Think: immune systems of indigenous peoples of the Americas were naive to exposure to measles and smallpox viruses. 

Lest we forget, entire populations of humans were thus obliterated. 
Their immune systems were swamped. They had no immunity. The viruses likely weren't all of a sudden "stronger" or "more lethal" in and of themselves - they had bigger impact because they found a bunch of multicellular beings to infect with immune systems that had no ability to resist, not enough time to adapt, learn to resist, resist, and thereby preserve biological integrity of hosts.
Let's hear it for true adaptive agents - immune cells in our fancy human bodies.  We can help our immune systems adapt as a collective, by stages. Little by little. Thank goodness we as humans are at least smart enough to be able to recognize a signal from the top of the troop calling us to attend to and follow simple rules and admonitions to stay safe.
So after thinking about it for awhile today, my provisional conclusion is that viruses stay the same mostly and the arena in which they operate changes, either in their favour or against it.

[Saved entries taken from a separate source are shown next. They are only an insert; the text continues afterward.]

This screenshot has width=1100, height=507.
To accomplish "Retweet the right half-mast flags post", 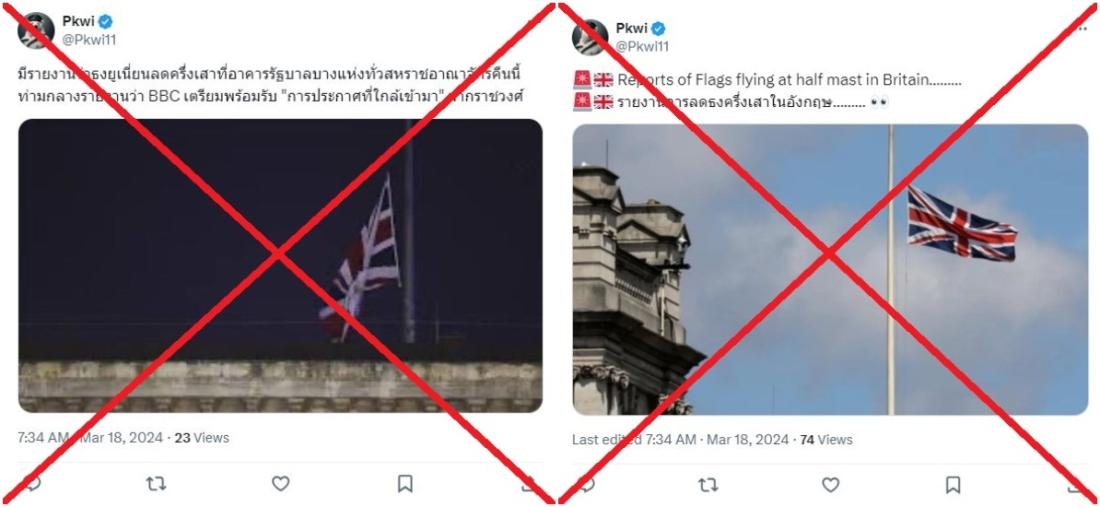I will [708, 485].
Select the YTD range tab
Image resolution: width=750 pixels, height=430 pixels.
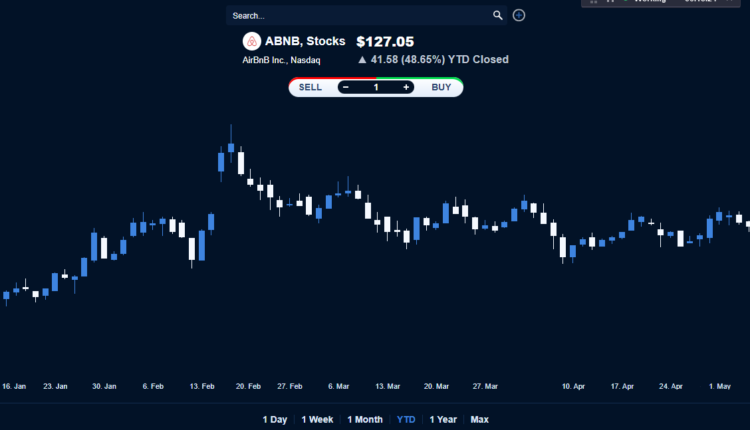pyautogui.click(x=406, y=420)
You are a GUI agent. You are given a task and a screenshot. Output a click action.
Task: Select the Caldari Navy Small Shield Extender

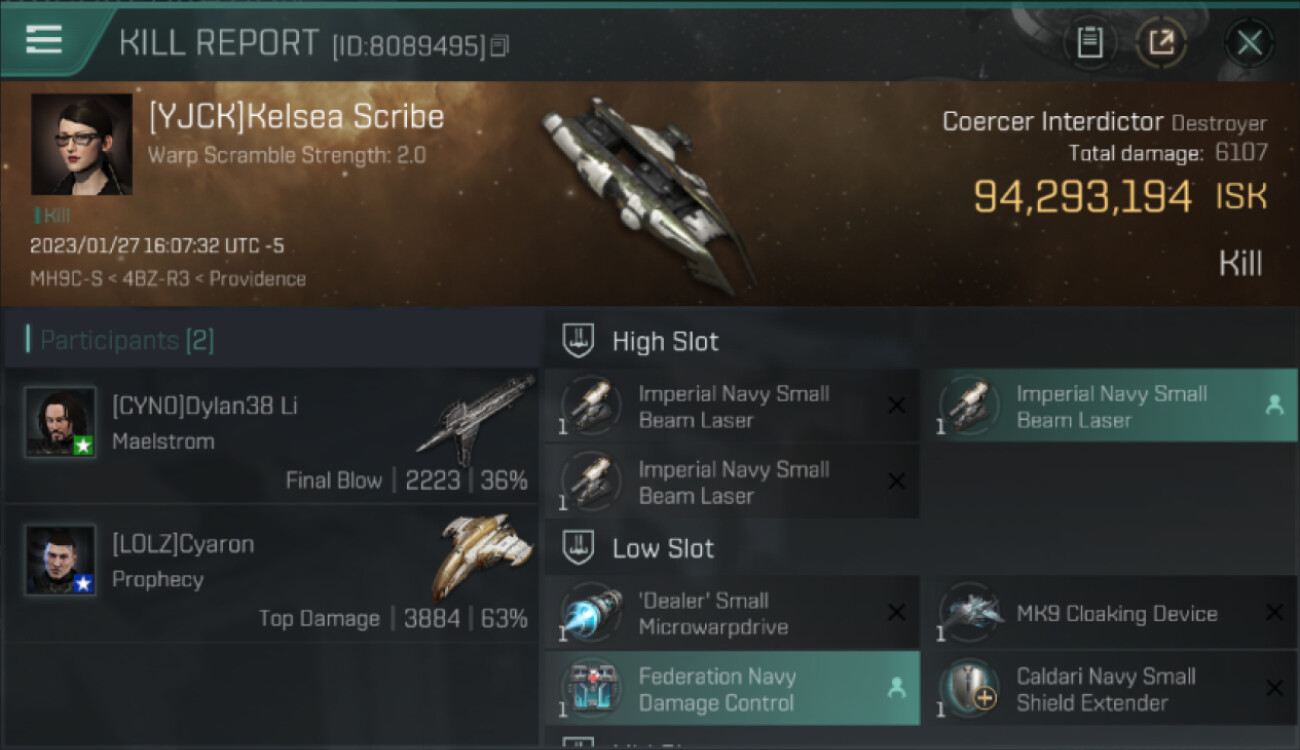click(x=1109, y=689)
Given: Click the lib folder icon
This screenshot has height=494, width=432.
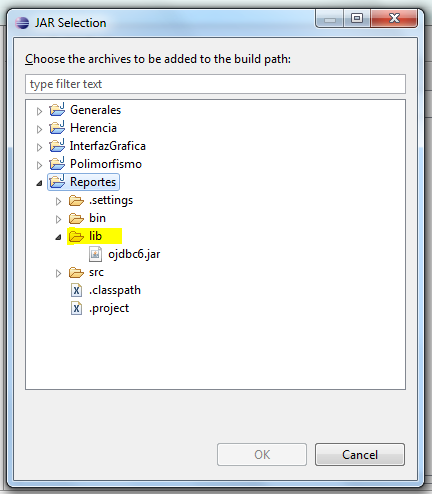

It's like we're all in a massive swimming pool stretching farther than the eyes can see. We each have an inflated sport ball. Our job is to keep that ball underwater somehow until the pool is drained.
The ball is our life.
The pool is our arena.
Our agency is to hold the ball underwater.
We do not know when or how the pool will drain.
We don't know how big the pool is. 

We don't know the drain rate.
We do not know how long it will take.
Just hold that ball down.
Yeah, it's going to take a bit of behaviour change, some effort, some cooperation.
Everybody all together now.
Hold it down.
Hold it down.
Hold it down.
You can do it.
You can do it longer.
Please continue to do it.

Look, the curve is flattening.
Look! It's trending down now.... a little.
Keep holding it down.

Epidemiologists are saying, we're winning. Keep doing what you're doing.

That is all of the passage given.